|By Lori MacVittie||
|January 19, 2012 10:00 AM EST||
Many are familiar with the name of the legendary Alexander the Great, if not the specific battles in which he fought. And even those familiar with his many victorious conquests are not so familiar with his contributions to his father’s battles in which he certainly honed the tactical and strategic expertise that led to his conquest of the “known” world.
In 339 BC, for example, then Macedonian King Phillip II – the father of Alexander the Great – became engaged in a battle at Chaeronea against the combined forces of ancient Greece. While the details are interesting, they are not really all that germane to technology except for commentary on what may be* Phillips’ tactics during the battle, as suggested by the Macedonian author Polyaenus:
In another 'stratagem', Polyaenus suggests that Philip deliberately prolonged the battle, to take advantage of the rawness of the Athenian troops (his own veterans being more used to fatigue), and delayed his main attack until the Athenians were exhausted.
-- Battle of Chaeronea (338 BC) (Wikipedia)
This tactic should sound familiar, as it akin in strategy to that of application DDoS attacks today.

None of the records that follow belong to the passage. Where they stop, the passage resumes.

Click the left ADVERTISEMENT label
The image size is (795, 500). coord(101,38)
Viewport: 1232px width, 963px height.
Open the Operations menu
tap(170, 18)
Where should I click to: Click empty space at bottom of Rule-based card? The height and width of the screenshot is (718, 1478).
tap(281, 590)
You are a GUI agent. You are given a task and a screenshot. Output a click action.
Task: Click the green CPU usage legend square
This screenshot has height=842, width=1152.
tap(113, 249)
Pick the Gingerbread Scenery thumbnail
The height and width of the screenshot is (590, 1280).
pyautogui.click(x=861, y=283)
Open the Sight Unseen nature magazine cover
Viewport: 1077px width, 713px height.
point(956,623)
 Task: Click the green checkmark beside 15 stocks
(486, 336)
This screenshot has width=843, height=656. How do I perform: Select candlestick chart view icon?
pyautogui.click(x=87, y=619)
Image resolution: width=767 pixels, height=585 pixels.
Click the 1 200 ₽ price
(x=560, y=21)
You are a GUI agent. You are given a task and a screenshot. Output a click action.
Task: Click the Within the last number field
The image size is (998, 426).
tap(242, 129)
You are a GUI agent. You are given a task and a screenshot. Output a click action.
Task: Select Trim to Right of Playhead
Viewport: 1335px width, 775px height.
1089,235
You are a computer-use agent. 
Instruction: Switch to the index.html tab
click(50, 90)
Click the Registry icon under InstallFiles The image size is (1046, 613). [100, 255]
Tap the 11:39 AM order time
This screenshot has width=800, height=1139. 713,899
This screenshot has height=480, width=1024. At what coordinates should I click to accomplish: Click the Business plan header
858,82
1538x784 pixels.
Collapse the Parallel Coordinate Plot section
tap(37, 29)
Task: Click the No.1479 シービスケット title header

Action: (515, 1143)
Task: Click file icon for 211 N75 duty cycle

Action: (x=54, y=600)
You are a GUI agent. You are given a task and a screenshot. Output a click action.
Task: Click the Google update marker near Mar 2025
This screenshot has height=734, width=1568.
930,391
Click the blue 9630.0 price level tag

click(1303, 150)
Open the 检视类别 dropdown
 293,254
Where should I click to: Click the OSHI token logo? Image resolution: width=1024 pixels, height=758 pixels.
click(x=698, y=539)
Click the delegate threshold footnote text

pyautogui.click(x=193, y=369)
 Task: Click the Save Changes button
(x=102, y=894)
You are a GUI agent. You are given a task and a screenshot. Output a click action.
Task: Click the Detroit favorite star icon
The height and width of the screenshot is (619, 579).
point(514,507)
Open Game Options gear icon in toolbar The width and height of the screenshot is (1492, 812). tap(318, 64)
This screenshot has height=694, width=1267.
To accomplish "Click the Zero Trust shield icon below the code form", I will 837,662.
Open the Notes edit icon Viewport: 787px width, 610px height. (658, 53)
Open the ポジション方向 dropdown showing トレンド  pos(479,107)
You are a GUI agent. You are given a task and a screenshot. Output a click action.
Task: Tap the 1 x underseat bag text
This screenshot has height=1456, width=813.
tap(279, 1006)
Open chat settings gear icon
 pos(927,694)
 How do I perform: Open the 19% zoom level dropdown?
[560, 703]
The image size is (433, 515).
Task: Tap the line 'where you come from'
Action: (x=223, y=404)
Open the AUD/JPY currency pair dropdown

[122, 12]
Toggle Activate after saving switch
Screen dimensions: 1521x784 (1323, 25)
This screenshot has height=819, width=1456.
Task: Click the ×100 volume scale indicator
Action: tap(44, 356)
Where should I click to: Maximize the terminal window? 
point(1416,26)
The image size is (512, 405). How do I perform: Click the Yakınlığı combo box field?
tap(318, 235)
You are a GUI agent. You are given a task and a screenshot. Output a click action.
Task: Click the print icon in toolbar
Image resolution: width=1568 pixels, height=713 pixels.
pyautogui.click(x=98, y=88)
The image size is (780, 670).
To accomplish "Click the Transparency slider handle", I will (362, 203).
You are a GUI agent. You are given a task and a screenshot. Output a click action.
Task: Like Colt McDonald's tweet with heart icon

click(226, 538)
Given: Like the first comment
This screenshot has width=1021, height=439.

THE RISE of APPLICATION LAYER ATTACKS
Attacks at the application layer are here to stay – and we should expect more of them. When the first of these attacks was successful, it became a sure bet that we would see more of them along with more variations on the same theme. And we are. More and more organizations are reporting attacks bombarding them not just at the network layer but above it, at the transport and application layers.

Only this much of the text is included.